How to be a Careful Crypto investor in India

How to be a Careful Crypto investor in India

Indian crypto investors are about to experience a new period of uncertainty. 

The rule mandating a flat 30% income tax on crypto assets comes into effect with today’s beginning of the new financial year. 

However, it is not a guarantee of legal status for virtual digital assets in India (VDAs), as the government is still considering the issue.

Crypto investors will be further troubled by the proposed 1% TDS on crypto transfers starting July 1, 2022, and discussions of imposing GST on crypto transactions’ entire value.

To avoid any losses, invest in cryptos with caution and be aware of the following tips:

Invest in the things you understand

It could prove disastrous to invest in something you don’t know. It would be best if you first learned everything you can about a crypto asset before investing. You may purchase some if it is fundamentally sound and has excellent potential for growth in the future.

“To understand a cryptocurrency project, one must understand the technology and how it works. If not, one should seek a reliable advisor to check project viability,” Dileep Sandberg, founder and CEO at blockchain development company Thinkchain.

Do not invest too much.

If you are confident that you understand the basics of crypto tokens, don’t make too many investments. Crypto is an emerging asset class that faces regulatory hurdles, and it is therefore not suitable for high-value investments. Crypto markets have been ruined by the crypto tax of 30% and 1% TDS for VDA transfer. Uncertainty about future regulations has also caused a decline in retail interest. It is not the right moment for high-value investment,” says Yash Upadhyay, strategy lead at IIFL Group.

Additionally, crypto investments are highly volatile and risky. Financial planners recommend that crypto should be a small portion of a portfolio.

“From an asset allocation perspective, I would consider cryptos riskier than small-cap stocks. Anmol Gupta is the founder of 7Prosper Financial Planners. He says, “I wouldn’t recommend anyone invest more than 5% in crypto at this time.”

How to be a Careful Crypto investor in India

How to be a Careful Crypto investor in India

Invest long-term

Experts believe that India’s 1% TDS on transfer payments would eventually end crypto trading. It may not be possible to make quick gains in short trades. If you’re confident about the prospects for a crypto asset, you might consider buying some to make long-term gains.

“Investing in fundamentally sound tokens is the best way to hold crypto. Only invest in tickets that you genuinely understand and can see the potential for long-term use. Gupta says that you should only invest if you’re comfortable receiving returns for 5-10 years.

Find out where your crypto is held.

Tech bites tech. If you don’t know how safe to keep your cryptos, you will be very disappointed. Hardware wallets are the best place to keep your cryptos safe, even though trading is not profitable. If you plan on investing long-term, this would be the best place.

“Self-hosted, noncustodial wallets offer the best protection. It is advisable to have the keys to all your digital assets and keep a backup. Sharat Chandra (VP, Research and Strategy, Blockchain-based identity management platform EarthID) says that it’s not your keys or coins.

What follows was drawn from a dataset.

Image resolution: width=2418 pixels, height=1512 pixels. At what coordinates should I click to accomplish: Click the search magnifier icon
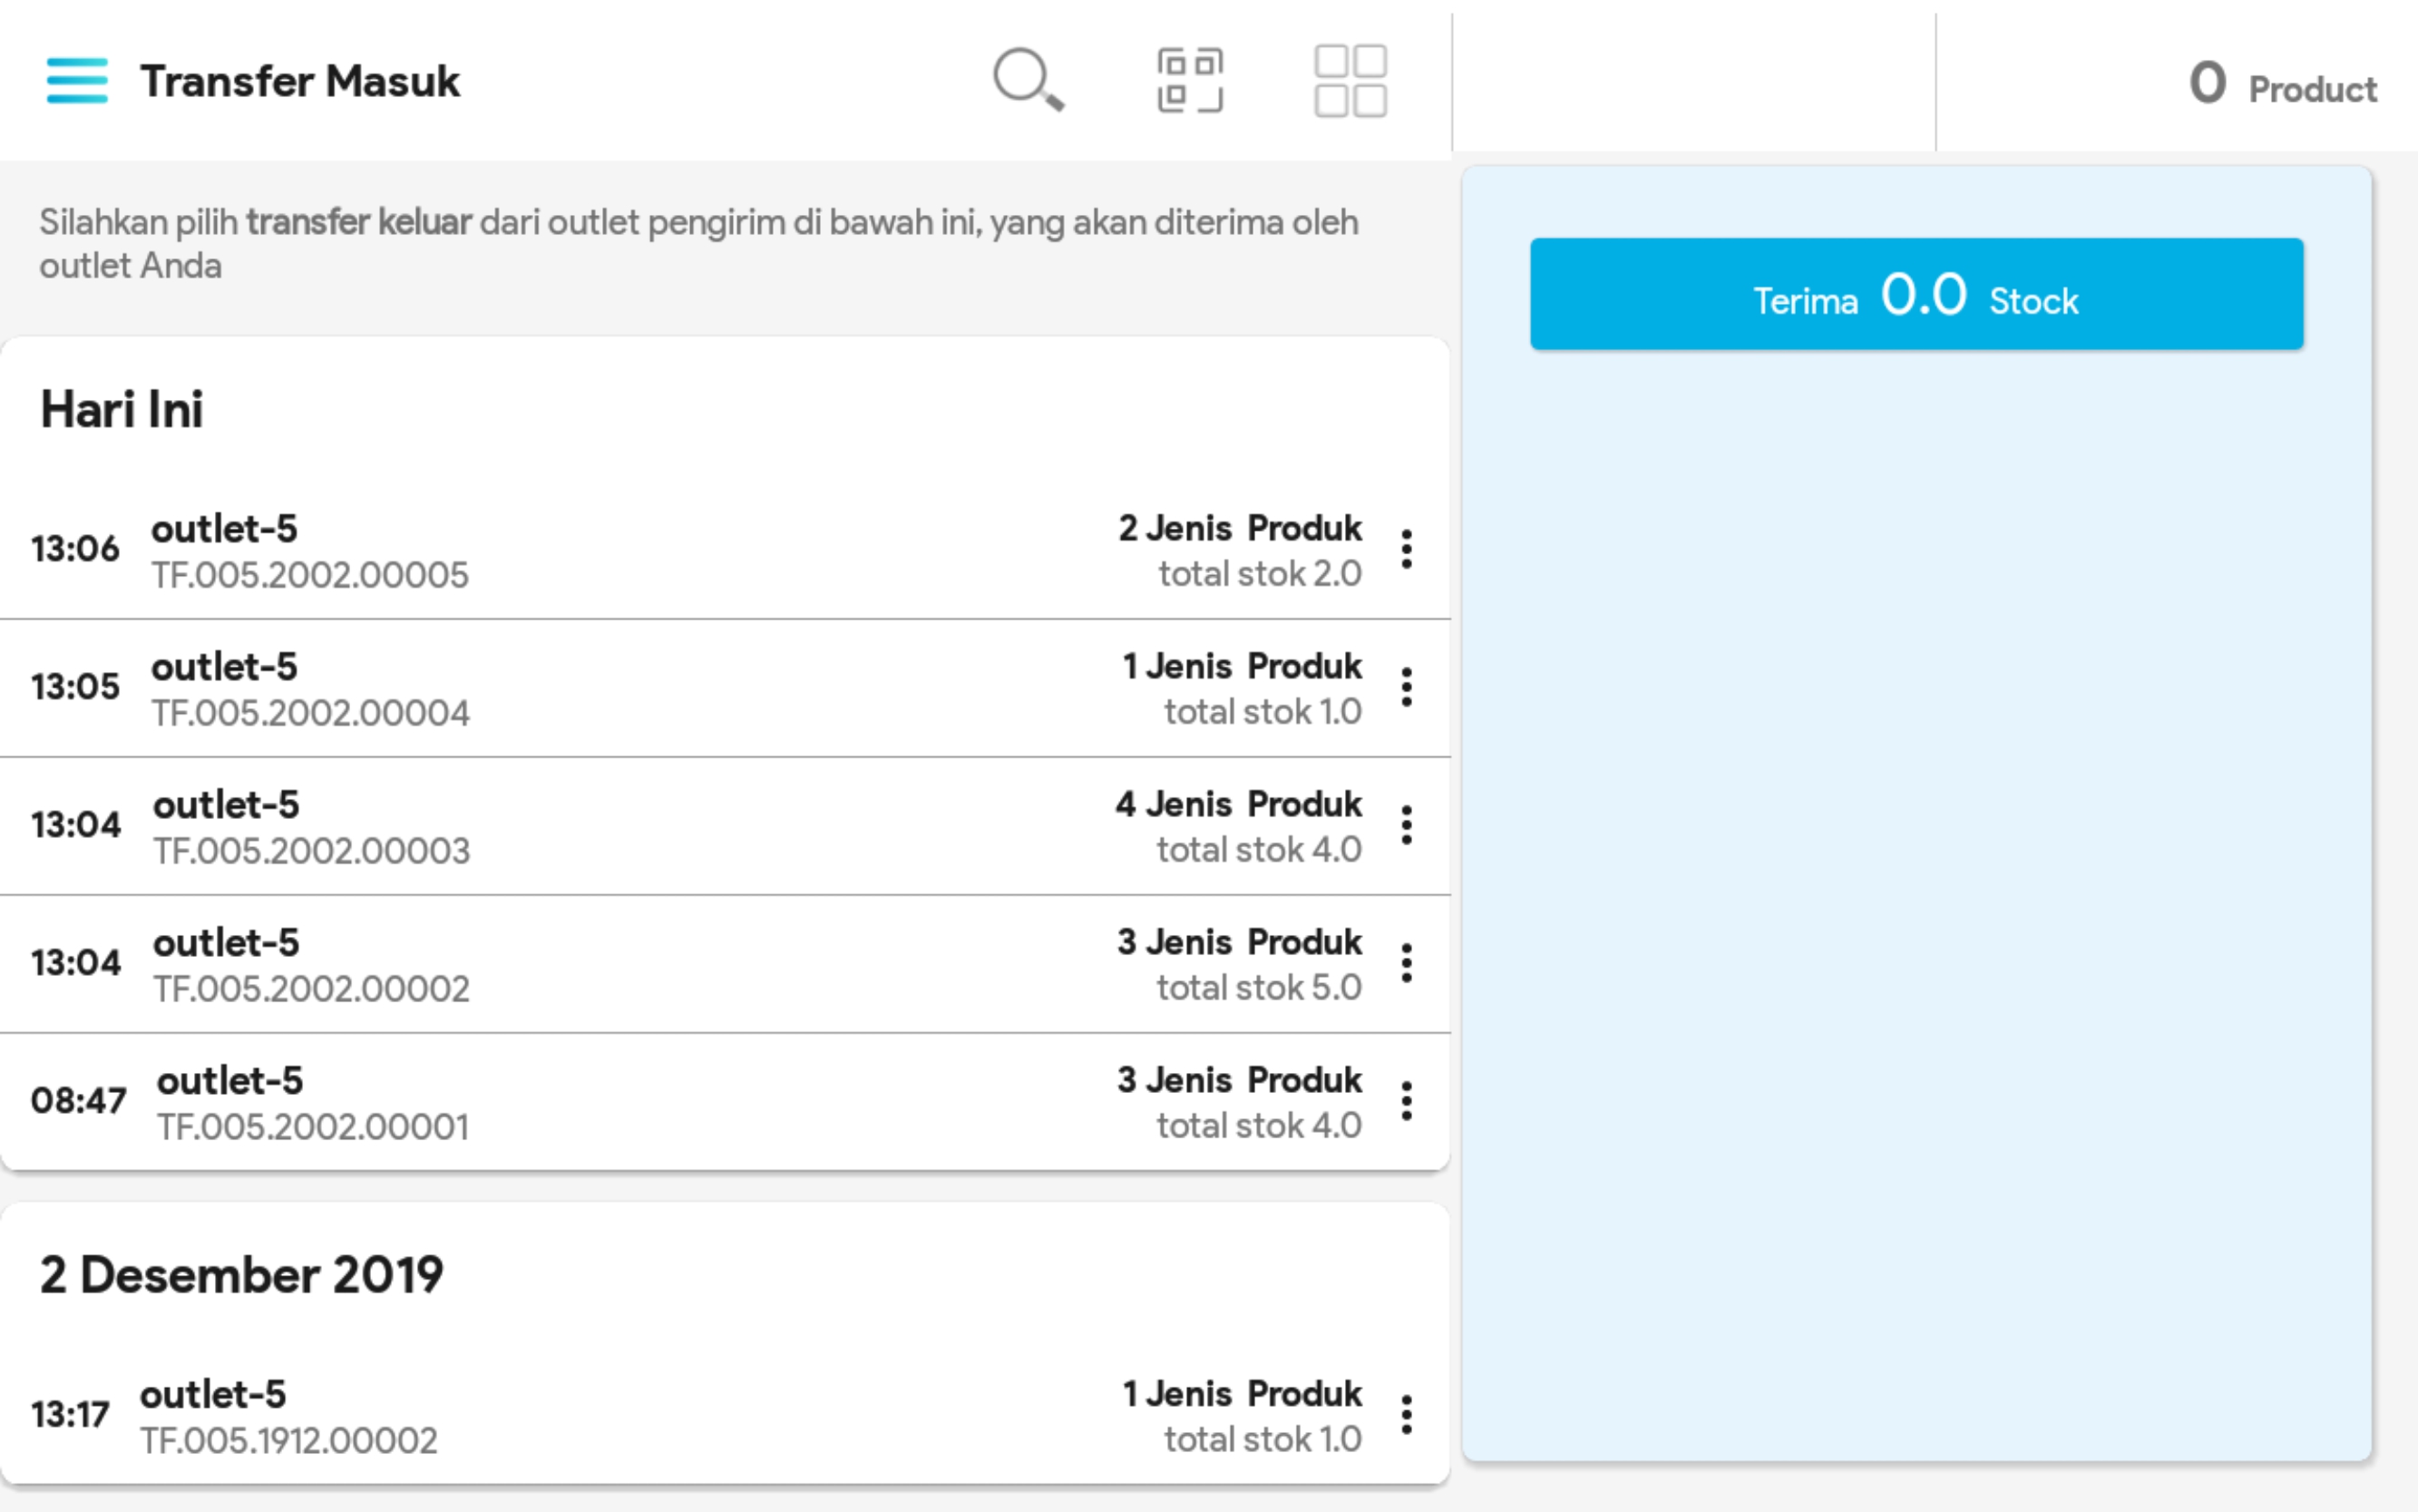(x=1027, y=80)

Avoid trying to avoid tax.

Finally, tax reforms are now in effect. It would be wise to avoid doing anything that could anger the tax inspectors.

“Crypto investors shouldn’t look for ways to avoid taxes on virtual assets, and they should also stay clear of anyone who suggests a way to avoid taxes. Chandra says that compliance is essential.

Chandra suggests that you resist the temptation to accept free airdrops. “Airdrops from nondescript projects often lead to phishing or wallet thefts.” He says that it is essential to be careful and not fall for scams.